Jay McIntosh
Plans to sell 20 million common shares
ARCHDALE, N.C. — A planned stock offering could raise about $350 million for bedding giant Sealy and selling stockholders, according to an updated filing with the Securities and Exchange Commission.
Sealy said it plans to sell 20 million common shares in the initial public offering, with stockholders offering another 3.3 million shares. In addition, selling stockholders may offer as many as 3.5 million additional shares if underwriters sell more than 23.3 million.
The figures were included in the updated registration statement Sealy filed last week. The statement did not say when the offering would take place. Sealy first proposed the IPO last summer, but delayed it because it said market conditions were not right.
Shares would be priced at $14 to $16, according to the filing.
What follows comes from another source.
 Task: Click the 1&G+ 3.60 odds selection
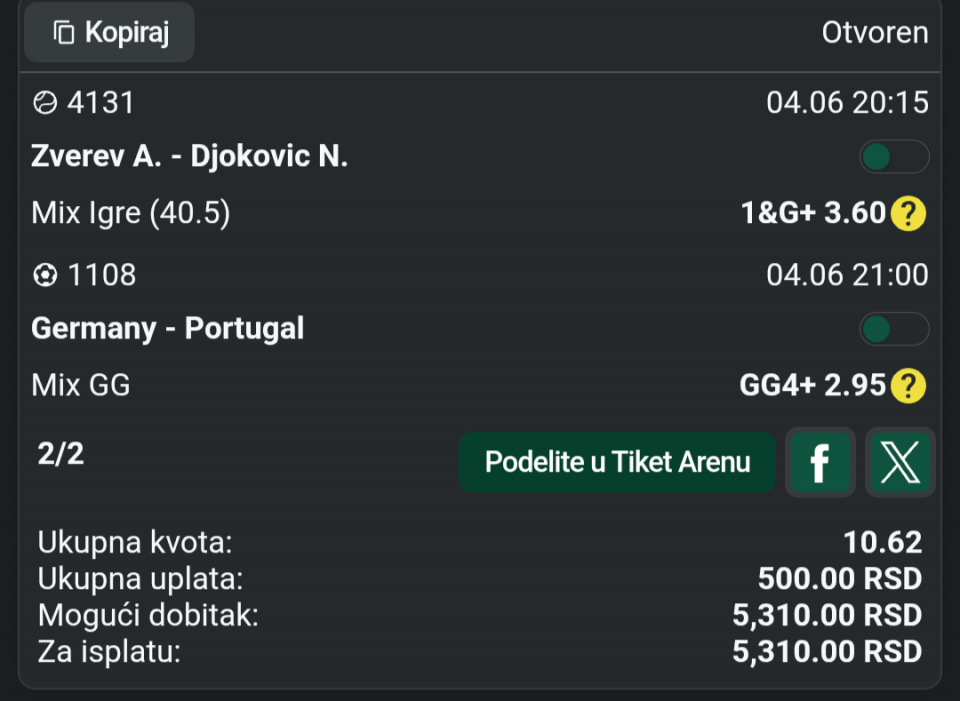(814, 214)
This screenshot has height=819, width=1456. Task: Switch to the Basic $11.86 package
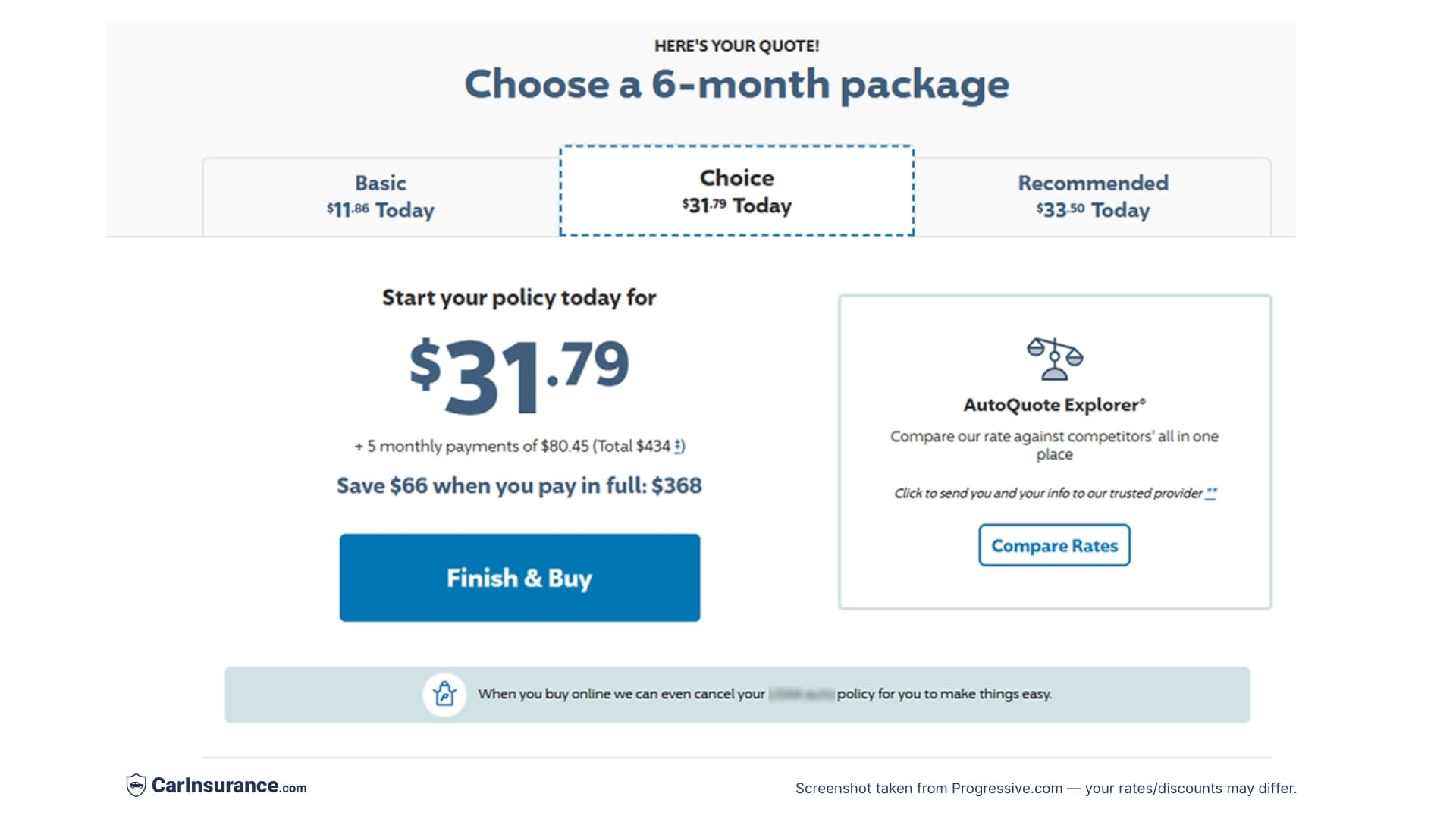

If 23.3 million shares were sold at $15, the offering would raise $349.5 million.
After the offering, existing shareholders would still own about 74% of the company. Kohlberg Kravis Roberts & Co., the investment firm that along with Sealy management acquired Sealy in 2004 in a deal valued at $1.5 billion, plans to sell about 2.8 million shares, which would reduce its stake to 59.5% from 80.5%.
Sealy estimates it would receive about $277 million from the offering.
After the sale, the company plans to pay a $125 million special dividend to existing shareholders and $17.3 million in bonuses to its management. It also would pay KKR $11 million to end a management services agreement, and would use about $124.4 million to pay off debt.
The company also said it plans to pay a quarterly stock dividend, initially at an annual rate of about 2% of the price per share, beginning in the third quarter of this year.
Shares would be listed on the New York Stock Exchange under the ticker symbol ZZ.
Underwriters include Citigroup, Goldman Sachs & Co., JPMorgan, Banc of America Securities, Wachovia Securities, Lehman Bros., SunTrust Robinson Humphrey and Ferris Baker Watts.